**Records provided:**
* * * * *
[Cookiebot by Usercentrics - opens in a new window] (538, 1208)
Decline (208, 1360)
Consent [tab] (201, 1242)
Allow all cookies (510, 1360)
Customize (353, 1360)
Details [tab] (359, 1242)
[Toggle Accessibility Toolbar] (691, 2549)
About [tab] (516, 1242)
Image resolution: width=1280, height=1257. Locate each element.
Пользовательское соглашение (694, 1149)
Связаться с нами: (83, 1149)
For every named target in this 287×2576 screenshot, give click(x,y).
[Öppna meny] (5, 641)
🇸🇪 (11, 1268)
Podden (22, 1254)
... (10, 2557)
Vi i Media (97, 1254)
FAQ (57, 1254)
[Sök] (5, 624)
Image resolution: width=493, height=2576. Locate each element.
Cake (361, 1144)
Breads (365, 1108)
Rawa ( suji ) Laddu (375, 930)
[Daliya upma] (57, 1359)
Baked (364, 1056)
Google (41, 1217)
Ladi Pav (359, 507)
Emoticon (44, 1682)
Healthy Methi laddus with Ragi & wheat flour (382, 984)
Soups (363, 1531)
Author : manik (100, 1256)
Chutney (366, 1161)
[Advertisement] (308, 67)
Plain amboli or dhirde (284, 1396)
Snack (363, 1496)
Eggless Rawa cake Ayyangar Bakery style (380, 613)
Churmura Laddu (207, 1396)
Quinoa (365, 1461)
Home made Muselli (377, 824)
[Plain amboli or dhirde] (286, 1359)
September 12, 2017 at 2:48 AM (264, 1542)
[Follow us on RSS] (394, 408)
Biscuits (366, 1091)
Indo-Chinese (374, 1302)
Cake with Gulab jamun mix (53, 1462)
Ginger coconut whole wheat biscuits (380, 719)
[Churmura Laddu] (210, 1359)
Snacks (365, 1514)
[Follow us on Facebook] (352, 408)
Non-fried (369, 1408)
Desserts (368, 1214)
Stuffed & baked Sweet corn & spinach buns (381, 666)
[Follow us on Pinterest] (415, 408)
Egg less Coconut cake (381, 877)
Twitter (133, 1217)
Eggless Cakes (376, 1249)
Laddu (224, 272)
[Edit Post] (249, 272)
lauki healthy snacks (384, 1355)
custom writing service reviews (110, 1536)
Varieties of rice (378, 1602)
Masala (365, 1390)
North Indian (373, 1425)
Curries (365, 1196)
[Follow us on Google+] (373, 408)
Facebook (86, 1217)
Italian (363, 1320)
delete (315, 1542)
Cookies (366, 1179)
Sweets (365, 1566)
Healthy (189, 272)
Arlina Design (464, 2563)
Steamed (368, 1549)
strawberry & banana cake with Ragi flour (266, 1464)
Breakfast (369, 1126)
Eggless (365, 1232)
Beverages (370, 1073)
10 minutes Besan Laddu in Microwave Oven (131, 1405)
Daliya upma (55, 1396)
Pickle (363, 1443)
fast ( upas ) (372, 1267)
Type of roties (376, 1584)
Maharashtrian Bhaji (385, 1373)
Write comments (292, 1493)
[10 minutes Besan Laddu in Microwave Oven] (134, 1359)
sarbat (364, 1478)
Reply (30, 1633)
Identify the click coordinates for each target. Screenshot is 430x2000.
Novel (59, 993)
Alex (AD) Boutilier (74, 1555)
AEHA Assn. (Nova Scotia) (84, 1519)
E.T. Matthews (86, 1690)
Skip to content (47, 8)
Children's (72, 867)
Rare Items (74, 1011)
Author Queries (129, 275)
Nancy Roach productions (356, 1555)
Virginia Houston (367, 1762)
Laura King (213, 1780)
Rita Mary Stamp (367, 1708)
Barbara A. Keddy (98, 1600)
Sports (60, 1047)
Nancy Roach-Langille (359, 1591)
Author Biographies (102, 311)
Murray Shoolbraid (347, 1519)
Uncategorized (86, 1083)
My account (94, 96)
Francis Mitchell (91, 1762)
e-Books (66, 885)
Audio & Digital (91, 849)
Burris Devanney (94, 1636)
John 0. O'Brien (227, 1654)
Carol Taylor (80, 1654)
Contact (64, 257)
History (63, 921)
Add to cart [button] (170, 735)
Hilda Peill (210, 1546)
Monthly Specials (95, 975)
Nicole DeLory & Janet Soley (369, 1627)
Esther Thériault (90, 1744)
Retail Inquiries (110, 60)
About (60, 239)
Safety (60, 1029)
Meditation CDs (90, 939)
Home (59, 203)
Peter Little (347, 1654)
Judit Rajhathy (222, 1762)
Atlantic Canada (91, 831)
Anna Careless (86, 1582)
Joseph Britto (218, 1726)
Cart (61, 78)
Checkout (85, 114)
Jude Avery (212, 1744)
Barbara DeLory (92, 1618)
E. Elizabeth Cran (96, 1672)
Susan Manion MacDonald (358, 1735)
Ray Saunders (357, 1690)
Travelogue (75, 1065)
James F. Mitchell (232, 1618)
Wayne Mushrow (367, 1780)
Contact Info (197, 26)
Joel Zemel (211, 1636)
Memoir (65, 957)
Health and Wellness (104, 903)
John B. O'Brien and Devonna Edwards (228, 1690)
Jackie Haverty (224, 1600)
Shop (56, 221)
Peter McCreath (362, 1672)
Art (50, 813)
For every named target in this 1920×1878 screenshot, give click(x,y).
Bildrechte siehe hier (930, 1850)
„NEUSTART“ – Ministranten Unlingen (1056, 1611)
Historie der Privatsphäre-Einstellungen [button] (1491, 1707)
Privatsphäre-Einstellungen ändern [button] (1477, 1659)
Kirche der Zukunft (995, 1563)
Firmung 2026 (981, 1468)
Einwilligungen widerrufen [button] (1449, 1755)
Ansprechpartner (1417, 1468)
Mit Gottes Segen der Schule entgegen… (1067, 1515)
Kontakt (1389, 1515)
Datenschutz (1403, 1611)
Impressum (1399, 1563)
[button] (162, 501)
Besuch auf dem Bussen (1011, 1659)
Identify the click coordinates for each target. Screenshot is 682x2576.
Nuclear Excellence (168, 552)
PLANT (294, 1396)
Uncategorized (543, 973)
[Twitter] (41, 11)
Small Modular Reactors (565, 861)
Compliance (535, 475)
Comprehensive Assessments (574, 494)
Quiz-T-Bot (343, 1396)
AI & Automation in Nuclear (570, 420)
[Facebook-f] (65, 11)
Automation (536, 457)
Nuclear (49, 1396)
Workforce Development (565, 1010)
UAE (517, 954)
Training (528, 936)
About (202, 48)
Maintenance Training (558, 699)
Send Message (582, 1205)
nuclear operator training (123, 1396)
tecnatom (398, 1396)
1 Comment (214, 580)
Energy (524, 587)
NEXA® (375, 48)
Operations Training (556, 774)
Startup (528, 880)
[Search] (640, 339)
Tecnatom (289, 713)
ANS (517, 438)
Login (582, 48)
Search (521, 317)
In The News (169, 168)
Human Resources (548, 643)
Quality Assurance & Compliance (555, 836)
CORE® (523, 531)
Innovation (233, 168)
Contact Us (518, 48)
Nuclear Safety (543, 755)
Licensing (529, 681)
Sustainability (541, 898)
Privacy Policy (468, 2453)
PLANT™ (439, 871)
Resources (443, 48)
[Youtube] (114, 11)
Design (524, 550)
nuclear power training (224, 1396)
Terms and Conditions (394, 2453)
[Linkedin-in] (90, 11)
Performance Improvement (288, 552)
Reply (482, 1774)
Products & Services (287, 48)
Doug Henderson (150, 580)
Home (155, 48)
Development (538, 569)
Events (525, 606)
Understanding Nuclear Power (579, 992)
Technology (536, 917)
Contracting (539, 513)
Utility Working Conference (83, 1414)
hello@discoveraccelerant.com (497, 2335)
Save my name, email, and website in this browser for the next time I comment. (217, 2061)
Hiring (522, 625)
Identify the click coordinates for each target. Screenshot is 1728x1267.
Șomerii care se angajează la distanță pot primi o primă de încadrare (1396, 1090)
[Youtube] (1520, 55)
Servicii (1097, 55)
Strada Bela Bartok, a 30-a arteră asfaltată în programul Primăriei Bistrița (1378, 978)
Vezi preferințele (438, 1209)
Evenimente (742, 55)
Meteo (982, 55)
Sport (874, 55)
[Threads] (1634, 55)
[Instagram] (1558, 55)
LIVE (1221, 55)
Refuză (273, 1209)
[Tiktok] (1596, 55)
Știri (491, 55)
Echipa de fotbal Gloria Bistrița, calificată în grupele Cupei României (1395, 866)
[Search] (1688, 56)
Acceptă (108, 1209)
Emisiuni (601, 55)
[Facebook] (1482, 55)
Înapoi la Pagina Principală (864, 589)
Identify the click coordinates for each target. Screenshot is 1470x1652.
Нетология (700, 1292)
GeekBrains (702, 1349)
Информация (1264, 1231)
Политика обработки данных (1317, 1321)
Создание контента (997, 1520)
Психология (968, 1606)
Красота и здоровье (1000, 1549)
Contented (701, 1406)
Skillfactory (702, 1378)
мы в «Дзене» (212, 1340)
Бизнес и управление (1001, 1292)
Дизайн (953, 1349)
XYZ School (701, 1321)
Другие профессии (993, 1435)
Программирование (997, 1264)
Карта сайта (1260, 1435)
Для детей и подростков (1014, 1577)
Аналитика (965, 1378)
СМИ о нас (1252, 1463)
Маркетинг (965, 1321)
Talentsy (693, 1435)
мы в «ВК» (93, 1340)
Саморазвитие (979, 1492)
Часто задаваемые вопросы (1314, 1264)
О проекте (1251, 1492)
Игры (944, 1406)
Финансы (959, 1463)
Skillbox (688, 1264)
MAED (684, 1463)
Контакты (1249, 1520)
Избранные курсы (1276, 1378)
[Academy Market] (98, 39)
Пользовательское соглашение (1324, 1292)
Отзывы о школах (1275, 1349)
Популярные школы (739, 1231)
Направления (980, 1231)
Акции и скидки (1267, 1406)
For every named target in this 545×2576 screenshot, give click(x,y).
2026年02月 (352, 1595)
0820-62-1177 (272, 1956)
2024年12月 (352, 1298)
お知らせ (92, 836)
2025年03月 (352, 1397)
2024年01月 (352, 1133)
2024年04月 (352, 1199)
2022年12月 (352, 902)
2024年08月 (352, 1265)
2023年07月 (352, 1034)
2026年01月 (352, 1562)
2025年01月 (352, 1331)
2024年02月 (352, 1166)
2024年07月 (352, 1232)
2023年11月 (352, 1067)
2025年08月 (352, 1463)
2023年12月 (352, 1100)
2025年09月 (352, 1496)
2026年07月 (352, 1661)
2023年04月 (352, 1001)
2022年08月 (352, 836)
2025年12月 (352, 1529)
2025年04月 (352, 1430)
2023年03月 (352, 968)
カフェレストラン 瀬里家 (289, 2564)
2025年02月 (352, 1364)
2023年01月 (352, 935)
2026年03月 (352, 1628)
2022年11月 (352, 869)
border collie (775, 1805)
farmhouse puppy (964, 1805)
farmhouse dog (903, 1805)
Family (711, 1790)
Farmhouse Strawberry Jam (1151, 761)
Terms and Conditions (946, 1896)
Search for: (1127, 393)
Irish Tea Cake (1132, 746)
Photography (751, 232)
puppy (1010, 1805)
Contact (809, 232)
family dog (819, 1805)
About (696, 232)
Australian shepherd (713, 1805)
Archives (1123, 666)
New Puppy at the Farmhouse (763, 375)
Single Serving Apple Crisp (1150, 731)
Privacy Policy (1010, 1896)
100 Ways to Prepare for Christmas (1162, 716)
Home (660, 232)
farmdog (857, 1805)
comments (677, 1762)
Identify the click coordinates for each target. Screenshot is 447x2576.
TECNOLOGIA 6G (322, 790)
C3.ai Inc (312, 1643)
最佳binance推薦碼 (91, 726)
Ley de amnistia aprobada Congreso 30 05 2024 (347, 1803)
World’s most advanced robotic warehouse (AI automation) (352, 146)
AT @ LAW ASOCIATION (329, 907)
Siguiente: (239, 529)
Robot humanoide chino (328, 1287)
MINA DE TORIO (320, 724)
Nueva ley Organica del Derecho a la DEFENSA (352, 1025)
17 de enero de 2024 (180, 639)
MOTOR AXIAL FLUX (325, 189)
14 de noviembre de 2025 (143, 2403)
* * * * *
Start with the line above that contains "e-Books (66, 885)" and end with the line that contains "About (202, 48)". Write out those lines exactly, and only those.

**Solution for this task:**
e-Books (66, 885)
Audio & Digital (91, 849)
Burris Devanney (94, 1636)
John 0. O'Brien (227, 1654)
Carol Taylor (80, 1654)
Contact (64, 257)
History (63, 921)
Add to cart [button] (170, 735)
Hilda Peill (210, 1546)
Monthly Specials (95, 975)
Nicole DeLory & Janet Soley (369, 1627)
Esther Thériault (90, 1744)
Retail Inquiries (110, 60)
About (60, 239)
Safety (60, 1029)
Meditation CDs (90, 939)
Home (59, 203)
Peter Little (347, 1654)
Judit Rajhathy (222, 1762)
Atlantic Canada (91, 831)
Anna Careless (86, 1582)
Joseph Britto (218, 1726)
Cart (61, 78)
Checkout (85, 114)
Jude Avery (212, 1744)
Barbara DeLory (92, 1618)
E. Elizabeth Cran (96, 1672)
Susan Manion MacDonald (358, 1735)
Ray Saunders (357, 1690)
Travelogue (75, 1065)
James F. Mitchell (232, 1618)
Wayne Mushrow (367, 1780)
Contact Info (197, 26)
Joel Zemel (211, 1636)
Memoir (65, 957)
Health and Wellness (104, 903)
John B. O'Brien and Devonna Edwards (228, 1690)
Jackie Haverty (224, 1600)
Shop (56, 221)
Peter McCreath (362, 1672)
Art (50, 813)
For every named target in this 1920×1878 screenshot, give click(x,y).
Bildrechte siehe hier (930, 1850)
„NEUSTART“ – Ministranten Unlingen (1056, 1611)
Historie der Privatsphäre-Einstellungen [button] (1491, 1707)
Privatsphäre-Einstellungen ändern [button] (1477, 1659)
Kirche der Zukunft (995, 1563)
Firmung 2026 (981, 1468)
Einwilligungen widerrufen [button] (1449, 1755)
Ansprechpartner (1417, 1468)
Mit Gottes Segen der Schule entgegen… (1067, 1515)
Kontakt (1389, 1515)
Datenschutz (1403, 1611)
Impressum (1399, 1563)
[button] (162, 501)
Besuch auf dem Bussen (1011, 1659)
Identify the click coordinates for each target. Screenshot is 682x2576.
Nuclear Excellence (168, 552)
PLANT (294, 1396)
Uncategorized (543, 973)
[Twitter] (41, 11)
Small Modular Reactors (565, 861)
Compliance (535, 475)
Comprehensive Assessments (574, 494)
Quiz-T-Bot (343, 1396)
AI & Automation in Nuclear (570, 420)
[Facebook-f] (65, 11)
Automation (536, 457)
Nuclear (49, 1396)
Workforce Development (565, 1010)
UAE (517, 954)
Training (528, 936)
About (202, 48)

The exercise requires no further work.